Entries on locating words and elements
#####

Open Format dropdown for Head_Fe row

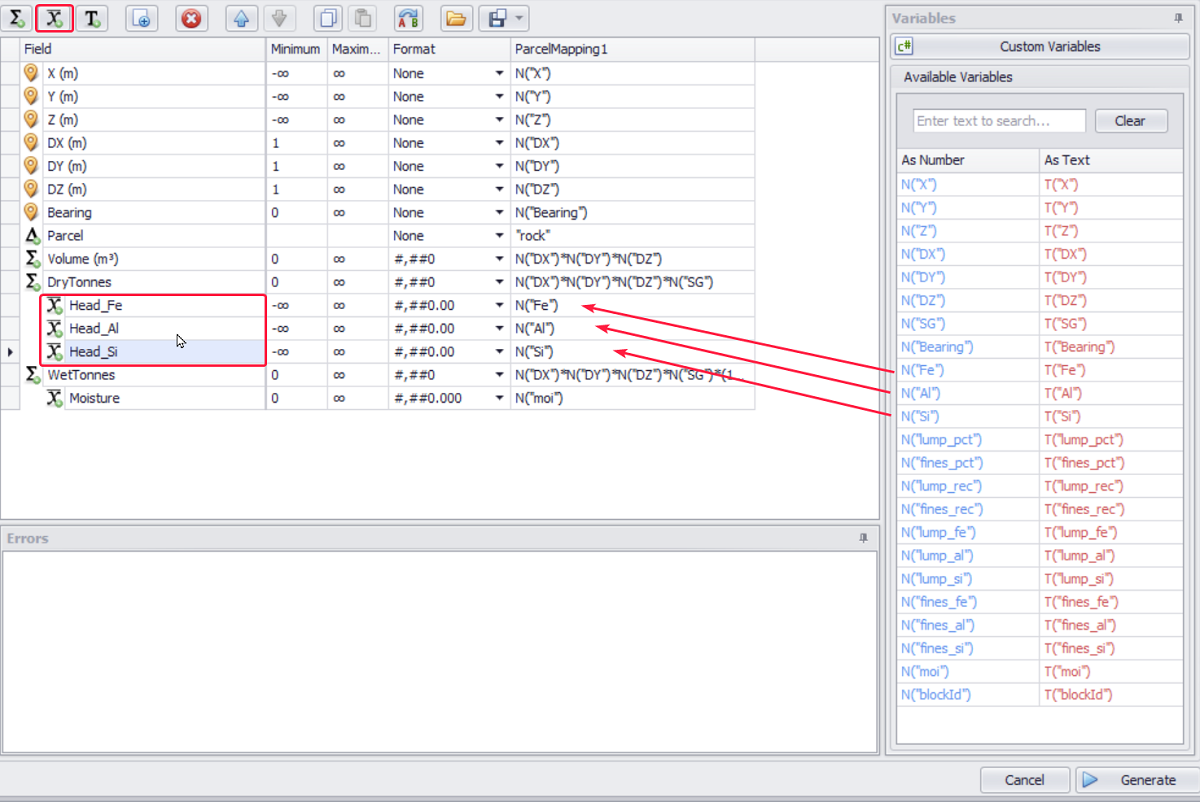(499, 305)
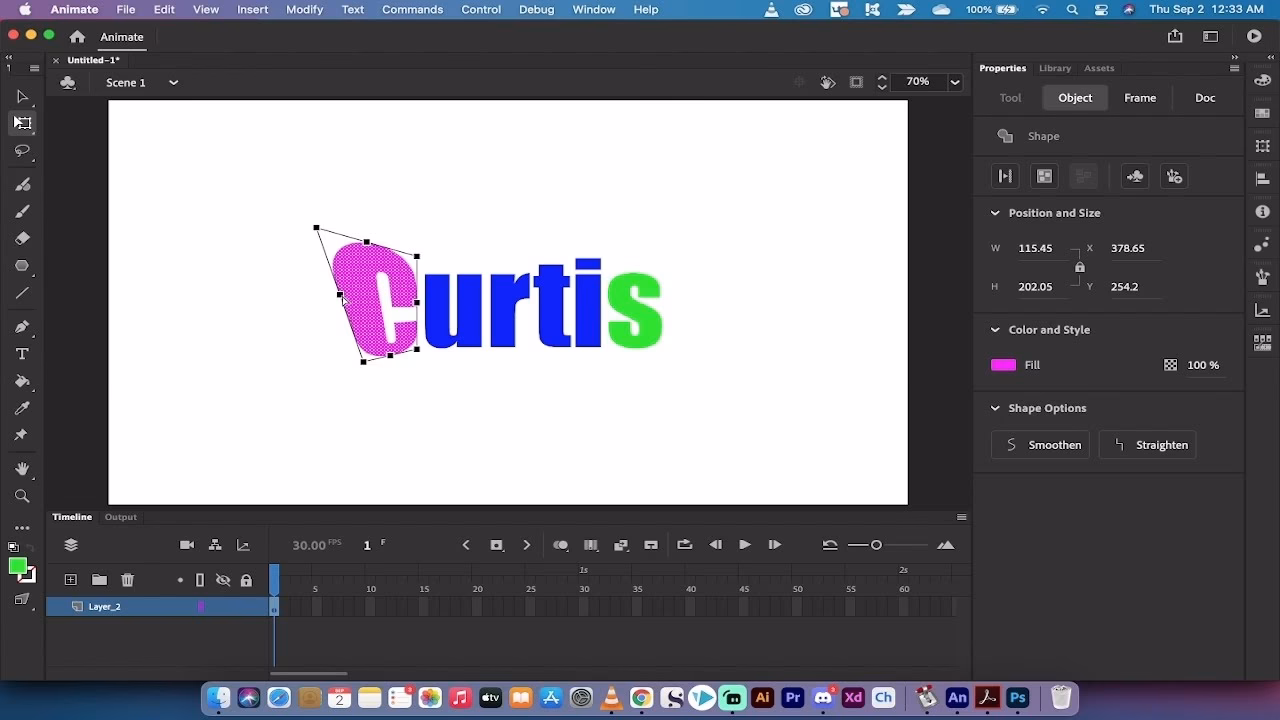Toggle lock all layers icon
The width and height of the screenshot is (1280, 720).
click(x=246, y=580)
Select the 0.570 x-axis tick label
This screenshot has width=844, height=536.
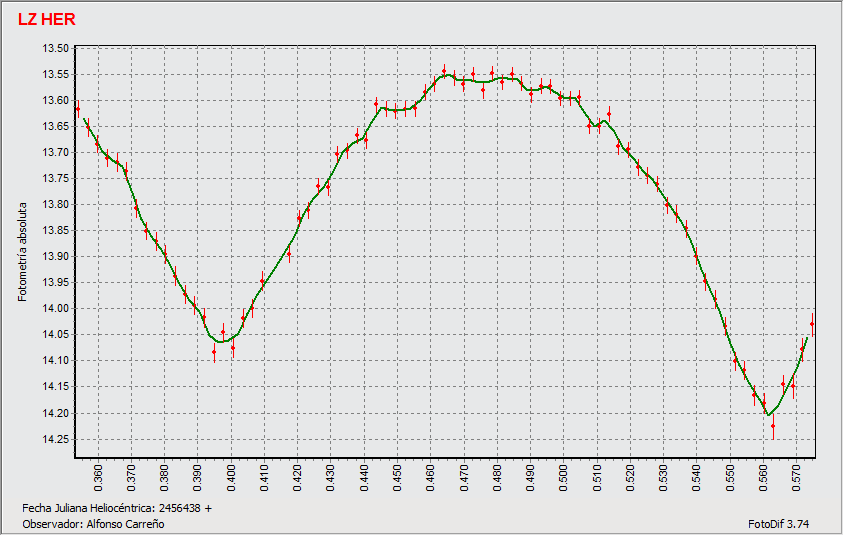coord(795,477)
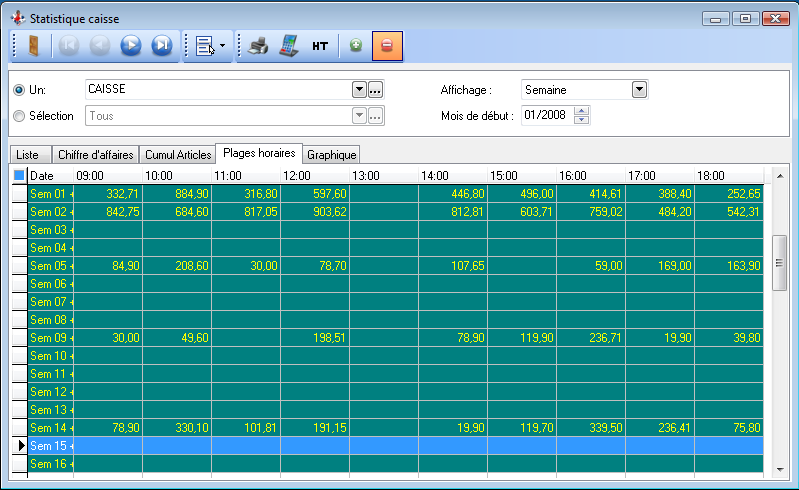Select the 'Un' radio button
The image size is (799, 490).
tap(19, 90)
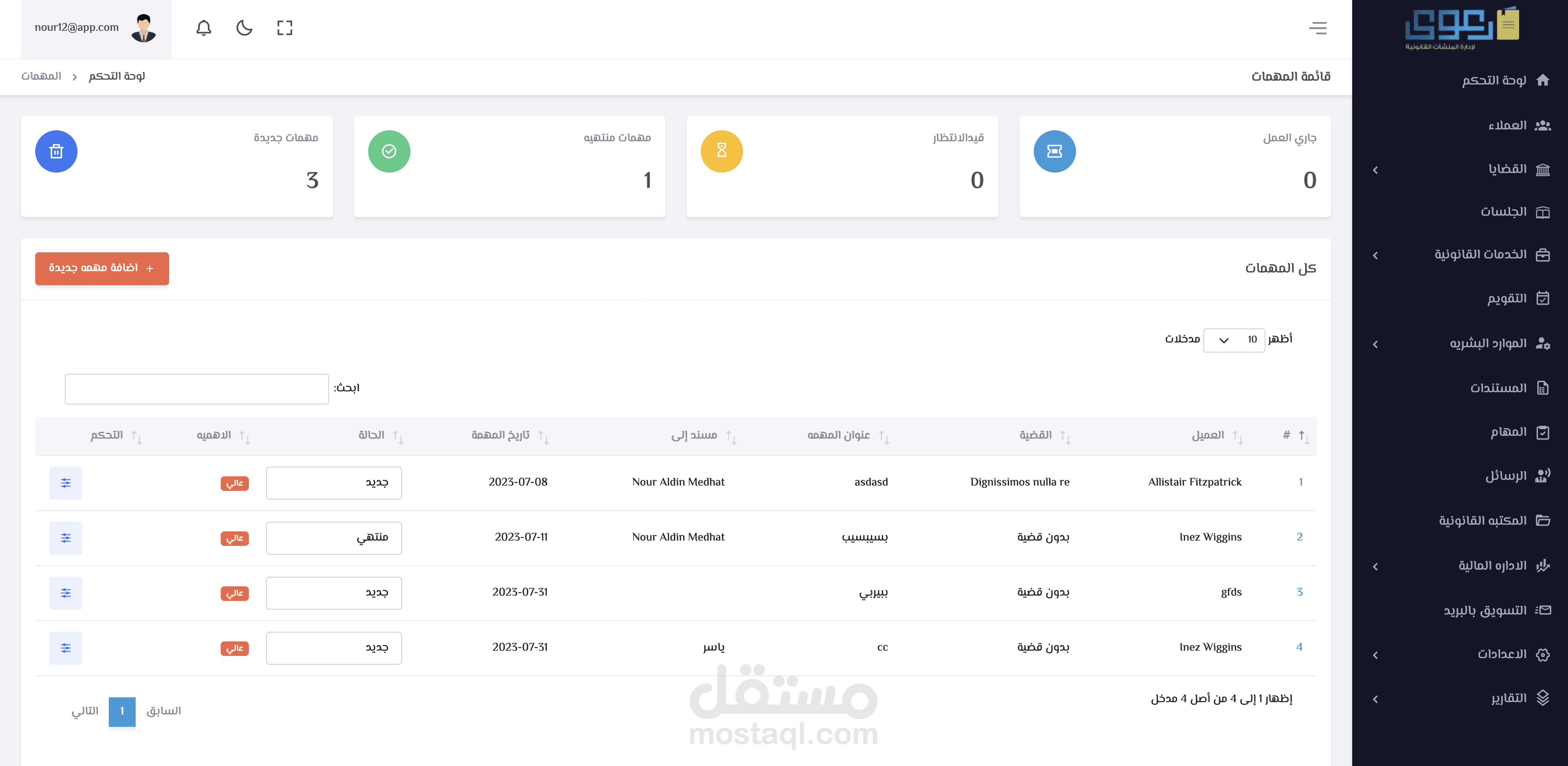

#####

DIRECTIONS
Rewrite the data above as a numbered list, one item per line, leaving out blank lines and the pictures.

RESULT OF THIS TASK
1. Open Format dropdown for Head_Fe row
2. (499, 305)
3. Toggle lock all layers icon
4. The width and height of the screenshot is (1280, 720).
5. click(x=246, y=580)
6. Select the 0.570 x-axis tick label
7. This screenshot has width=844, height=536.
8. coord(795,477)
9. Select the 'Un' radio button
10. The image size is (799, 490).
11. tap(19, 90)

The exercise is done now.